Of course, I wouldn’t mind if we float to Europe – maybe, they’d then let us replace UK in the EU.
But, jokes apart, the country is really in a tailspin. IPOB and MASSOB are tearing at one side. Herdsmen are still on rampage. The hide-and-seek game with Boko Haram is still going on in the North East. And as we reclaim territories from the insurgents up North, we’re rumoured to be losing territories down South to a new set of insurgents. Cultists are over-running the South-south. And we have not even brought the Avengers into the equation. Hmmm.
Meanwhile, the people we have entrusted with finding solutions to all these are still busy consolidating their hold on power (power for power’s sake, if you ask me). They’re busy bickering over who controls what, in a country that is fast vanishing. Rather than control a small percentage of something, they want to control 100% of nothing.

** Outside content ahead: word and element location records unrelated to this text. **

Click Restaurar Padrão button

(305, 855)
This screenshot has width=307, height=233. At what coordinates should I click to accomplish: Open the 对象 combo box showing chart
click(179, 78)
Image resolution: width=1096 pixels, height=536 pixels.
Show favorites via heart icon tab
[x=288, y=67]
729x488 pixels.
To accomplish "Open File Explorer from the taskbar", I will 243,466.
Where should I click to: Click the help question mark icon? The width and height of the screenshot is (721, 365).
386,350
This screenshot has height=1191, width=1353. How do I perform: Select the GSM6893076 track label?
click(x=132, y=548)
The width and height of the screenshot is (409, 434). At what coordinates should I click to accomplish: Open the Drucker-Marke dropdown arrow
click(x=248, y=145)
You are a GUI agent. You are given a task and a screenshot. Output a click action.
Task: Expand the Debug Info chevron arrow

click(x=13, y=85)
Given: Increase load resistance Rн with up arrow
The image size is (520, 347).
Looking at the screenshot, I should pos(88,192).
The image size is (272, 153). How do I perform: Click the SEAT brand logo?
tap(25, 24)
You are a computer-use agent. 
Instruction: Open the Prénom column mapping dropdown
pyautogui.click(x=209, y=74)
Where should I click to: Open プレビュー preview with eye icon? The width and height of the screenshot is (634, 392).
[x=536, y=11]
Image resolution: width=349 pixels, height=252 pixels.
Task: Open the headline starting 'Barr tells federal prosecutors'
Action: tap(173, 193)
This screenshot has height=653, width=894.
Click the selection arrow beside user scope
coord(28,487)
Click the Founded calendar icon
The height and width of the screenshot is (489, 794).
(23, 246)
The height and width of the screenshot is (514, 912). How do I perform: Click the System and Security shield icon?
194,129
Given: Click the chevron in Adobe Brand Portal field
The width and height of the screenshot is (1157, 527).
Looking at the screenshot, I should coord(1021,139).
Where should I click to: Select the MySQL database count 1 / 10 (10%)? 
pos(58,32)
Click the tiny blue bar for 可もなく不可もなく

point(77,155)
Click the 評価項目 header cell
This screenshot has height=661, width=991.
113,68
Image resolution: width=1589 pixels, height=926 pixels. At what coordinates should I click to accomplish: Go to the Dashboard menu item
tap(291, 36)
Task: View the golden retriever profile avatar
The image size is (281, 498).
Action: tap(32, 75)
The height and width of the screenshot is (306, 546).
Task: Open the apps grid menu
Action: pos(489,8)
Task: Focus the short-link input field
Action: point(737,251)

Others are busy bursting their veins over who owns the oil, without thinking that there might soon be no oil at all. They are busy trying to grab land (or refuse release of land) for grazing reserves, without knowing that much of the land has even been eaten away by erosion and flood and drought. Or are we going to graze cattle inside gullies and deserts?
But it’s not all bad news. There’s good news coming from NNPC. They said the oil behemoth finally returned a profit – for the first time in 15 years. In other words, in our years of surplus, we made no profit, but in lean times (with reduced output and fallen prices) we managed to make a profit. Unbelievable! I know fellow wailers would readily say the period under review fell under Jonathan’s administration, but I know this same profit would have entered ‘voice mail’ if the fear of Buhari had not gripped the people at NNPC.